Program to count how many times we can find "pizza" with given string characters in Python

When we need to count how many times we can form the word "pizza" from available characters in a string, we need to check the frequency of each required character. Since "pizza" contains 'p', 'i', 'z', 'z', 'a', we need at least 1 'p', 1 'i', 2 'z', and 1 'a' to form one complete word.

So, if the input is like "ihzapezlzzilaop", then the output will be 2.

Algorithm

To solve this problem, we follow these steps ?

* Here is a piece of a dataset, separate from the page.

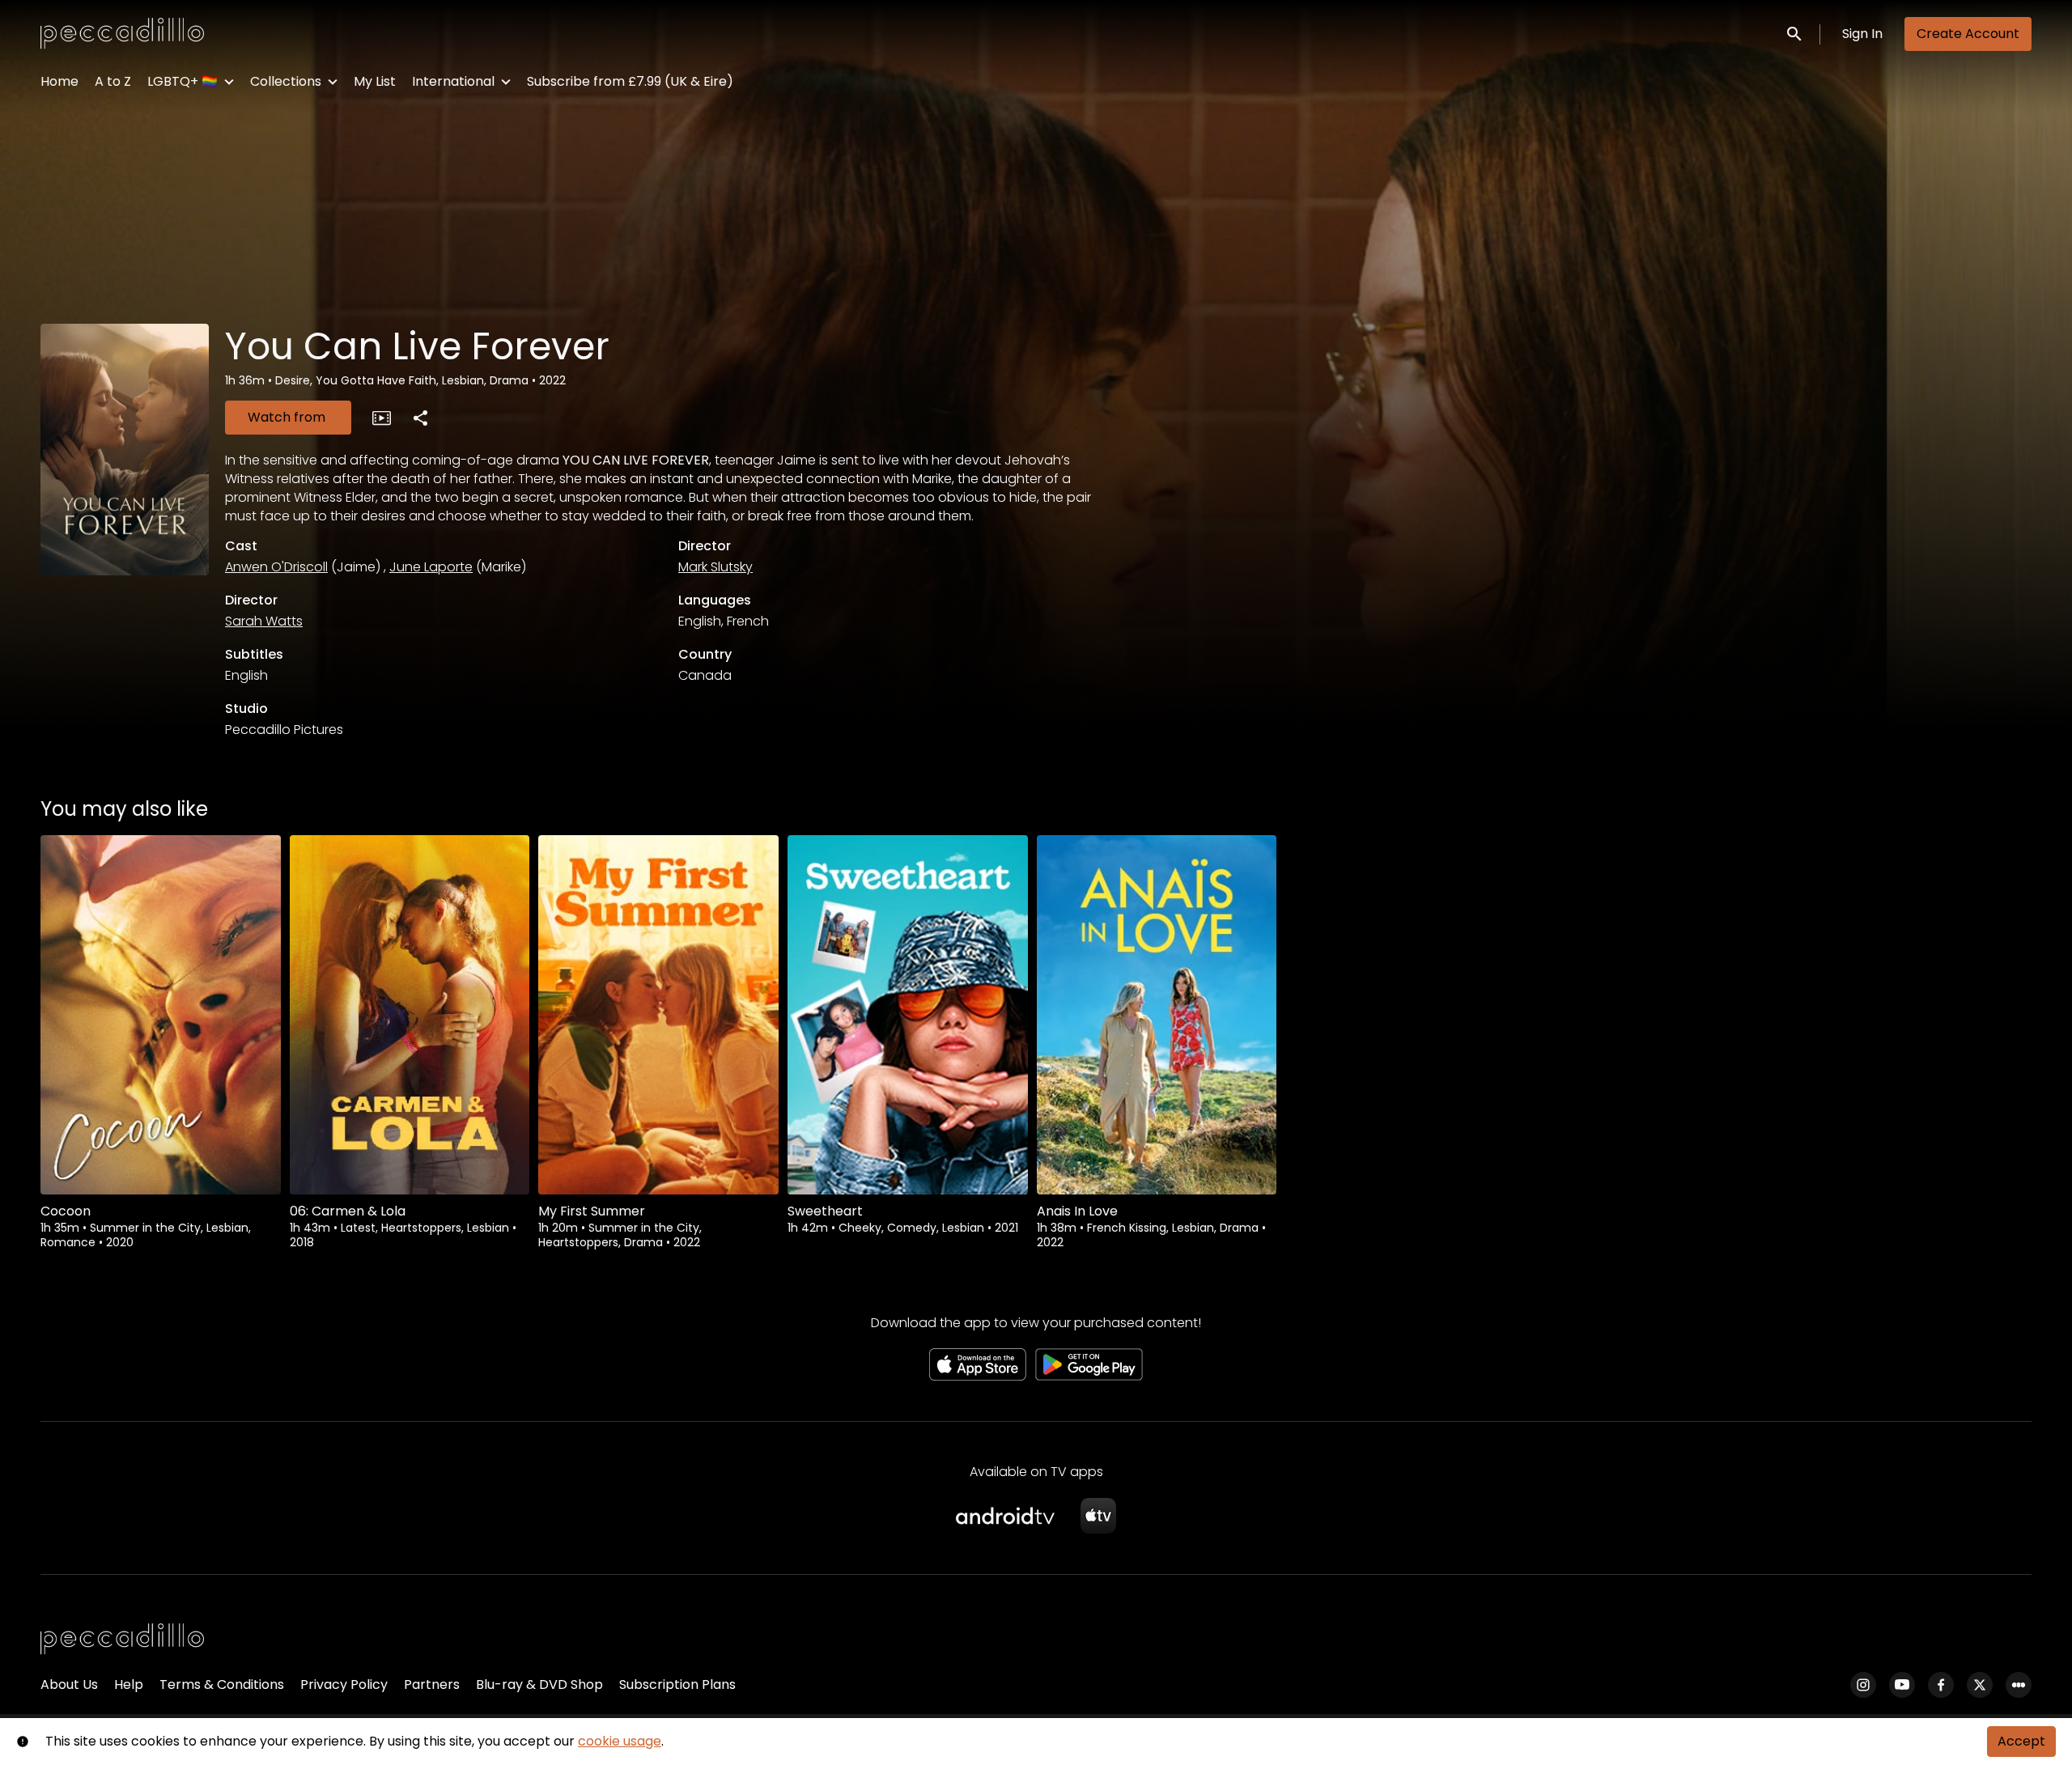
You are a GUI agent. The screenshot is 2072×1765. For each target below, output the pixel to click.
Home (59, 81)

• Count frequency of 'p' in the string
• Count frequency of 'i' in the string
• Count frequency of 'z' in the string (divide by 2 since we need 2 'z' per pizza)
• Count frequency of 'a' in the string
• Return the minimum of all these counts

Example

class Solution:
    def solve(self, s):
        p_freq = s.count('p')
        i_freq = s.count('i')
        z_freq = s.count('z')
        a_freq = s.count('a')
        return min(p_freq, i_freq, z_freq // 2, a_freq)

ob = Solution()
print(ob.solve("ihzapezlzzilaop"))

2

How It Works

In the string "ihzapezlzzilaop", let's count each character ?

s = "ihzapezlzzilaop"

p_count = s.count('p')
i_count = s.count('i')
z_count = s.count('z')
a_count = s.count('a')

print(f"p: {p_count}, i: {i_count}, z: {z_count}, a: {a_count}")
print(f"Possible pizzas: {min(p_count, i_count, z_count // 2, a_count)}")

p: 2, i: 2, z: 4, a: 2
Possible pizzas: 2

Alternative Implementation

Using Counter from collections module ?

from collections import Counter

def count_pizzas(s):
    freq = Counter(s)
    return min(freq['p'], freq['i'], freq['z'] // 2, freq['a'])

result = count_pizzas("ihzapezlzzilaop")
print(result)

2

Conclusion

To count possible "pizza" formations, find the minimum of individual character frequencies, remembering that 'z' needs to be divided by 2 since "pizza" requires two 'z' characters. The bottleneck character determines the maximum number of complete words we can form.